Can you output the rows from the one containing "Terugbelformulier (46, 2091)" through the one containing "Aanbiedingen (38, 2170)" as a two-column CSV with the columns text and location, one line per row, with each value in a quoted field and any line breaks replaced by spaces?

+++ The records

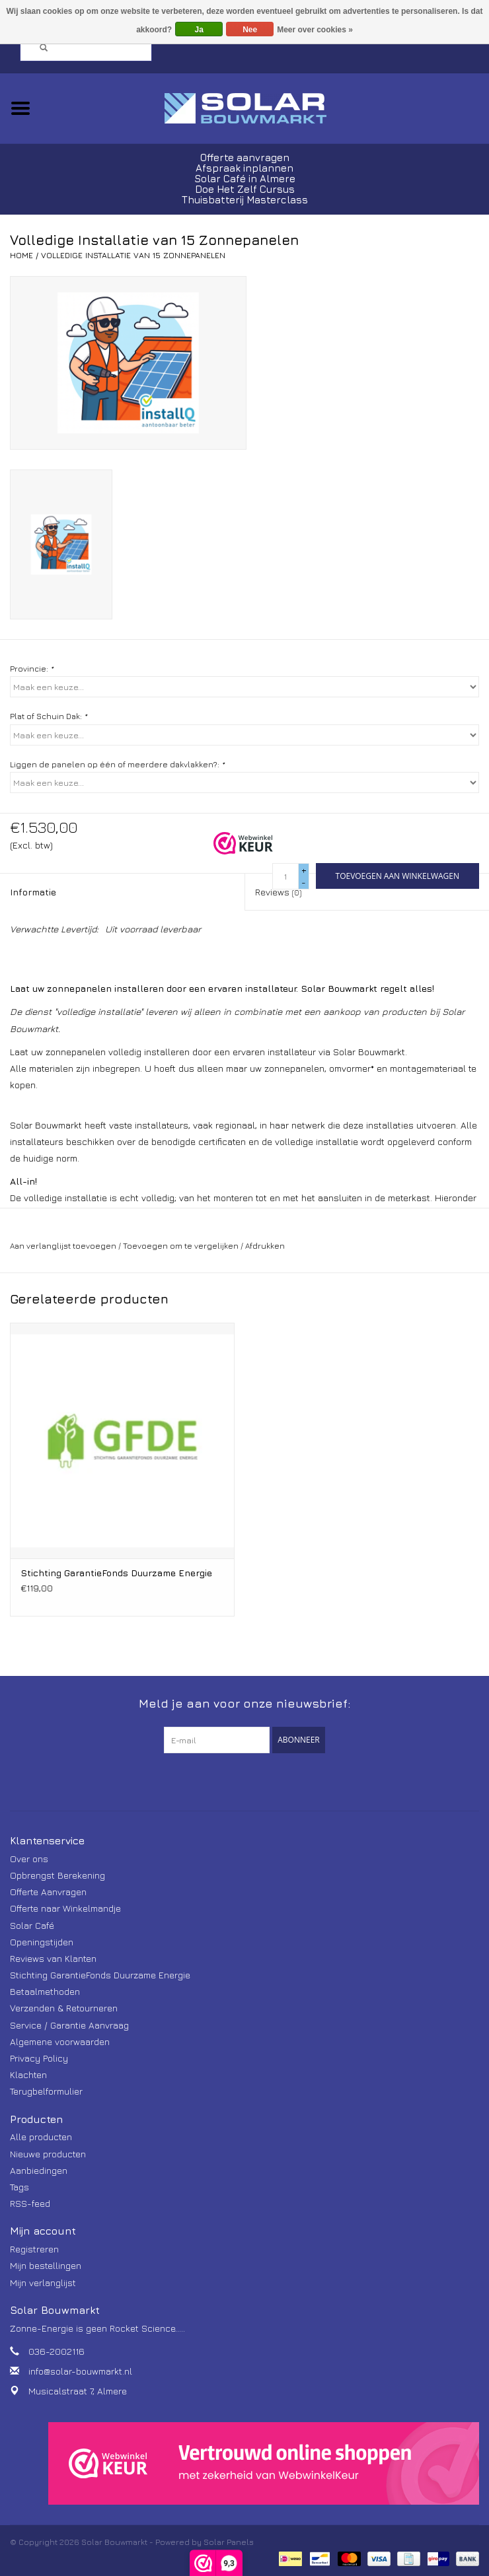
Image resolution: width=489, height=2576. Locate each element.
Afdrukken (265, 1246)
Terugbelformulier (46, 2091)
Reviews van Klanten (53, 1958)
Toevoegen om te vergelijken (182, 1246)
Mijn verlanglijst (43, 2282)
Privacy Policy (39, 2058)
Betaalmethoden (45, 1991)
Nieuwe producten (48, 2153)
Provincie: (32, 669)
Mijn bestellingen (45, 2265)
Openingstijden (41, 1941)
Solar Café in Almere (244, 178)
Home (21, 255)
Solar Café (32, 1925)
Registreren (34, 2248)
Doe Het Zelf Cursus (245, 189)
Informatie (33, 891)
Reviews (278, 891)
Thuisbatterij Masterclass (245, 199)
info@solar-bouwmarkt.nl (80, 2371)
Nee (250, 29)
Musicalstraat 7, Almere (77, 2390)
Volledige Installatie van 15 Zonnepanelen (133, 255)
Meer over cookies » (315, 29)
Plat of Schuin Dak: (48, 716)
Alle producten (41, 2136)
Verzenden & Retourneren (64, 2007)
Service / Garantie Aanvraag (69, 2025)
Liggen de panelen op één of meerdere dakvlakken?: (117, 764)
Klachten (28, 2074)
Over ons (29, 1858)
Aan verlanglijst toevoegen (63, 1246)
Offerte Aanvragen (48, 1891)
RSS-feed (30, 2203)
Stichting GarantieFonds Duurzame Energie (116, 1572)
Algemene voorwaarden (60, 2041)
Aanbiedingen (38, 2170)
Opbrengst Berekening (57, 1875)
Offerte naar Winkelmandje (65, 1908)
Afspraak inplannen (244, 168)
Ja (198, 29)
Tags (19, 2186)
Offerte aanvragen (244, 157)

++++++

**The reply:**
text,location
"Terugbelformulier","(46, 2091)"
"Reviews van Klanten","(53, 1958)"
"Toevoegen om te vergelijken","(182, 1246)"
"Mijn verlanglijst","(43, 2282)"
"Privacy Policy","(39, 2058)"
"Betaalmethoden","(45, 1991)"
"Nieuwe producten","(48, 2153)"
"Provincie:","(32, 669)"
"Mijn bestellingen","(45, 2265)"
"Openingstijden","(41, 1941)"
"Solar Café in Almere","(244, 178)"
"Home","(21, 255)"
"Solar Café","(32, 1925)"
"Registreren","(34, 2248)"
"Doe Het Zelf Cursus","(245, 189)"
"Informatie","(33, 891)"
"Reviews","(278, 891)"
"Thuisbatterij Masterclass","(245, 199)"
"info@solar-bouwmarkt.nl","(80, 2371)"
"Nee","(250, 29)"
"Musicalstraat 7, Almere","(77, 2390)"
"Volledige Installatie van 15 Zonnepanelen","(133, 255)"
"Meer over cookies »","(315, 29)"
"Plat of Schuin Dak:","(48, 716)"
"Alle producten","(41, 2136)"
"Verzenden & Retourneren","(64, 2007)"
"Service / Garantie Aanvraag","(69, 2025)"
"Liggen de panelen op één of meerdere dakvlakken?:","(117, 764)"
"Klachten","(28, 2074)"
"Over ons","(29, 1858)"
"Aan verlanglijst toevoegen","(63, 1246)"
"Offerte Aanvragen","(48, 1891)"
"RSS-feed","(30, 2203)"
"Stichting GarantieFonds Duurzame Energie","(116, 1572)"
"Algemene voorwaarden","(60, 2041)"
"Aanbiedingen","(38, 2170)"